Hamartia is extremely important to many classic tragedies. For example, look at Shakespeare’s Othello. Othello was a powerful leader who deeply loved his faithful wife. He was tricked into believing his wife had cheated on him. His suspicion then overpowered him and he murdered his wife in a jealous rage, never even giving her a chance to defend herself. When he discovers he was deceived, he remains a noble character.

He realized everything was his own fault and punished himself by committing suicide. Now imagine the same story, but remove Othello’s jealousy. He is unconcerned about a supposed affair and would certainly not murder his wife over it. Is there even a story anymore? Not a good one. In this case, Othello’s hamartia, or internal tragic flaw, is his extreme jealousy. It is this jealousy that enables him to be tricked and allows him to create his own destruction.

Shakespeare is full of great examples of hamartia. Another is Hamlet. In the play, Hamlet learns that his uncle murdered his father, married his mother and took over the throne. However, Hamlet’s hamartia is cowardice and passivity. He learns the truth, but instead of confronting his uncle, he decides to pretend to be turning mad and puts on a fake play to make his uncle feel guilty.

Not exactly the best solution to his problem. This cowardice leads him to his own death, not to mention the death of almost every other major character in the play.Perhaps the best example of hamartia occurs in Sophocles’ Oedipus the King. In this Greek drama, Oedipus unknowingly kills his own father and marries his mother. Years later, he realizes what he has done and gouges out his own eyes in grief. What made him kill his own father in the first place? His tragic flaw – his pride.

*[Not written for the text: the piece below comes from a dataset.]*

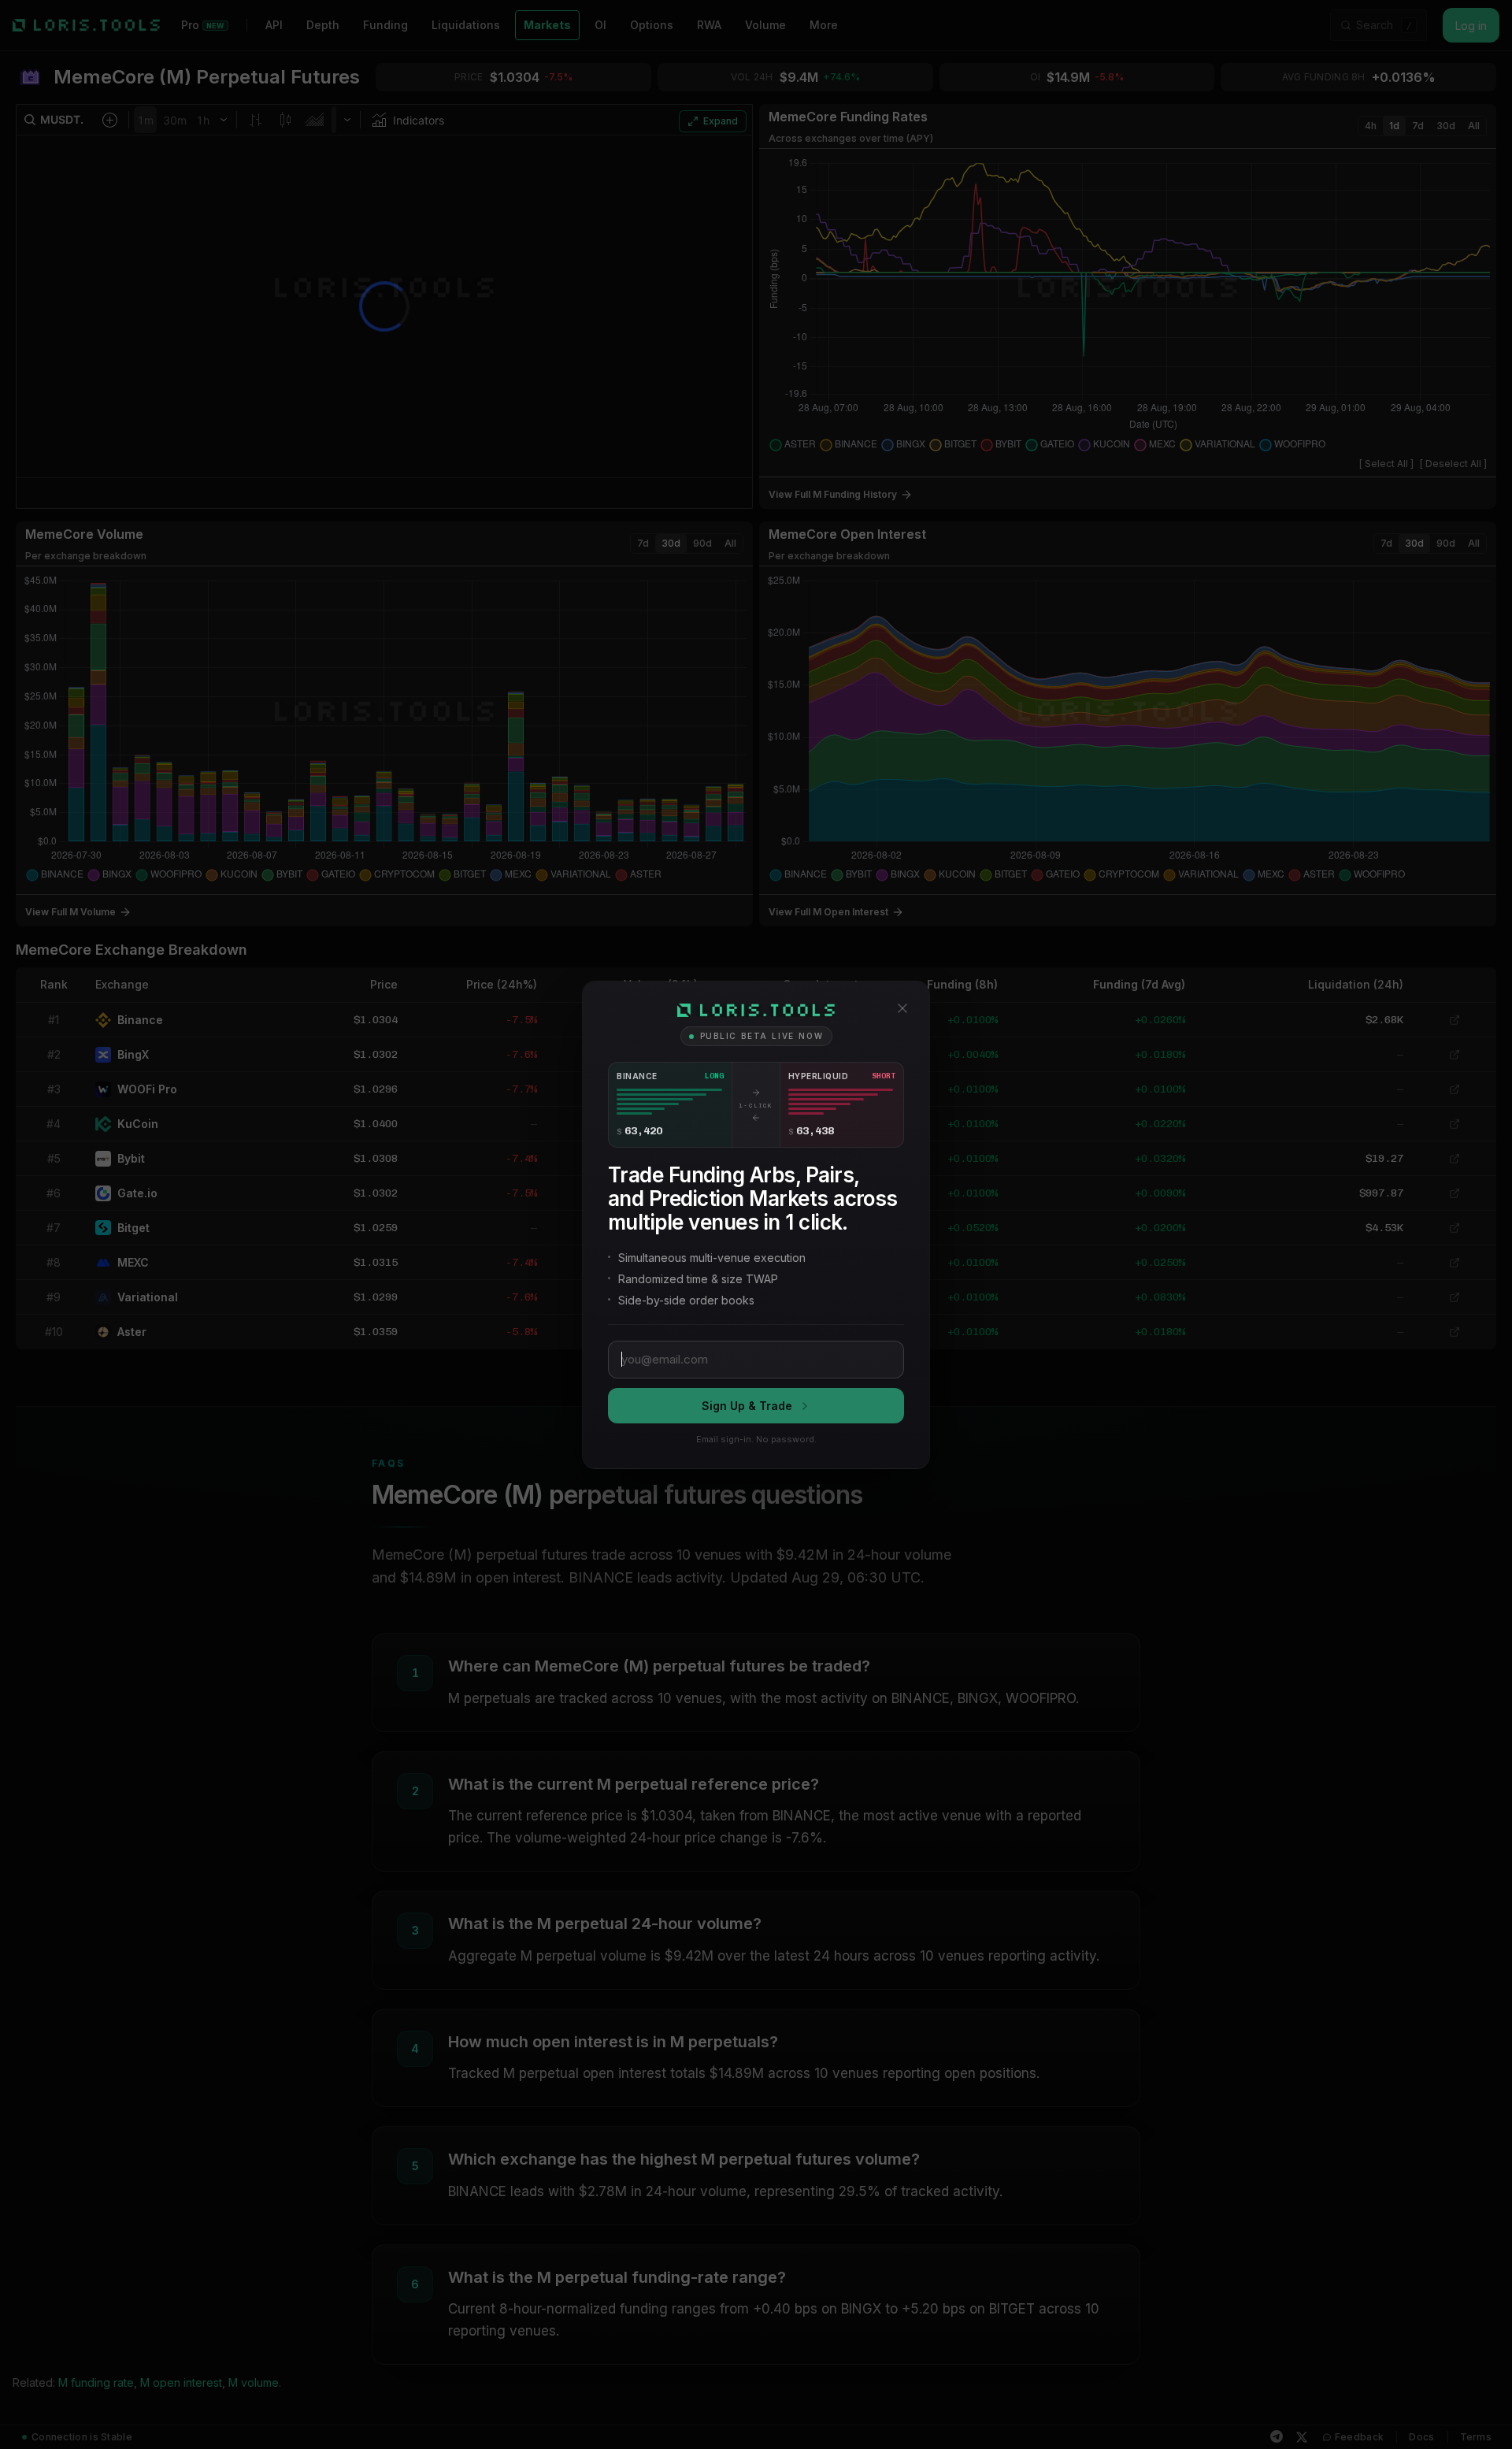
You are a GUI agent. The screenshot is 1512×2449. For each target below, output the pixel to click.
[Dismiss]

On a random road, on a random day, Oedipus met a stranger in the street who offended him in some small manner. In response, Oedipus killed him. That stranger was in fact his father, whom he hadn’t seen since he was left for dead as a baby. Oedipus murdered this stranger to keep intact his extreme pride. His hamartia is his own downfall.Do not think hamartia only exists in the classic tragedies. The concept of hamartia is readily seen in many modern tragic stories, as well.

For example, in the Divergence trilogy, the main character Tris insists on self-sacrifice for the greater good. This eventually leads her to turn herself into the enemy, and, in the final novel, to sacrifice her own life to prevent an attack on those she cares about. Also, The Hunger Games could hardly have been so popular a series without Katniss’ protectiveness (specifically of the weak). It is this protectiveness that leads her to volunteer for the games in her sister’s place, which sets in motion the entire series. In fact, hamartia can be a wide range of character traits, including envy, selfishness, selflessness, lust, greed, and cruelty.Hamartia exists in characters for several purposes. If the protagonist was noble, always doing the right thing and never making mistakes, not many would be able to relate to that character.

Real people have flaws, and it is important to be able to connect to fictional characters through those flaws. Other purposes for hamartia can include arousing pity or fear in readers, or to represent a moral lesson. Overall, hamartia serves a very important purpose in tragic literature.

Lesson Summary

Literary tragedies center on strong protagonists who battle with various conflicts. Some of these conflicts come from external sources, while others originate within the protagonist himself.

When this internal conflict leads to that character’s tragic downfall, it is called hamartia, or internal tragic flaw. This flaw is what brings on the protagonist’s misfortune.